March 2009 sees Darryl expressing concern that his relationship with Amber may not survive when she speaks of going to university in London but she reassures him that they will be fine. However, he is unconvinced and several months later, Amber kisses Mitch, a Uni friend after an argument with Darryl. He dumps her and she departs to University alone and upset.

Amber returns during Freshers' Week and makes up with Darryl at Jason Grimshaw (Ryan Thomas) and Tina McIntyre (Michelle Keegan)'s party. However, Amber's father Dev, not keen on having Amber choose Darryl over University, bribes him with £500 to dump Amber. Darryl took the money but doesn't cash it and tells Dev what he thinks of him. Amber later finds out thanks to Teresa's interference, and she leaves for Uni once again on the bus, with neither Darryl or Dev able to convince her to stay.

On 16 October 2009, Dev discovers that Umed Alahan (Harish Patel) and Teresa are selling curry in the kebab shop, although this is not Darryl's idea. Dev warns him that he is on thin ice, but Darryl, fed up with Dev, quits his job anyway. He then decides to go and live with his family in Spain. He bids farewell to Teresa before boarding the bus to the airport.

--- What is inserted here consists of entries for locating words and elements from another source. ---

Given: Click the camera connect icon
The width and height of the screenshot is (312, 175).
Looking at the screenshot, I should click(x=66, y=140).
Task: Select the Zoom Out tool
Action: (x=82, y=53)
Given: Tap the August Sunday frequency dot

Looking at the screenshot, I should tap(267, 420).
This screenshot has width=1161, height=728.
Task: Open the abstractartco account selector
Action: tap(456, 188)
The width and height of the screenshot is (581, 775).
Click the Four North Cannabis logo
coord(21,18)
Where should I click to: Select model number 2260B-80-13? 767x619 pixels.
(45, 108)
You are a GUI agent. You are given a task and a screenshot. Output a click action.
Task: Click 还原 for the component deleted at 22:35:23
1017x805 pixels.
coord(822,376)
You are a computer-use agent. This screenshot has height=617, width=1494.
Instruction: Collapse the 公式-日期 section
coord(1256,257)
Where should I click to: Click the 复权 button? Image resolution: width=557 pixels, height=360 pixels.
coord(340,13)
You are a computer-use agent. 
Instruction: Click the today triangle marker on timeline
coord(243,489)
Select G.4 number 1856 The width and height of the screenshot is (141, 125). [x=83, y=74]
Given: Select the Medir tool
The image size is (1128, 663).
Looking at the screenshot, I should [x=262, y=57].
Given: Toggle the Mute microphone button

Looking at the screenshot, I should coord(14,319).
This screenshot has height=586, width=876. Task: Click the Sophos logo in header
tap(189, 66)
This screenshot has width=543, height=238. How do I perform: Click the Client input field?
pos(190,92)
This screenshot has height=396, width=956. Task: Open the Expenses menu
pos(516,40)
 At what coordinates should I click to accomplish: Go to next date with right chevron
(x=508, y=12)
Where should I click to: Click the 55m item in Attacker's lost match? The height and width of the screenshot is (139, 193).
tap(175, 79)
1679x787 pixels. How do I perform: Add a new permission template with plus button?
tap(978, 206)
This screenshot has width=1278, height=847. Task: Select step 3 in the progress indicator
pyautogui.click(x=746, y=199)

In May 2010, when Teresa departs Weatherfield, after her relationship with Lloyd Mullaney (Craig Charles) comes to an end, it is possible that she has gone to Spain to live with Darryl, this is implied after she makes a phone call, presumingly to Darryl, asking for a favour.

==Reception==
When Ian Wylie from Manchester Evening News reported about the Morton family being written out, he wrote that he had come to like the characters of Darryl and Mel, even though their on-screen family "failed to fit the Weatherfield jigsaw". A reporter from Holy Soap described Darryl's most memorable moment as being caught in the fire drama after selling Pam's old cooking oil from the chip shop. On the What's on TV website, Darryl was described as "a likeable layabout" who "totally lacks energy and ambition".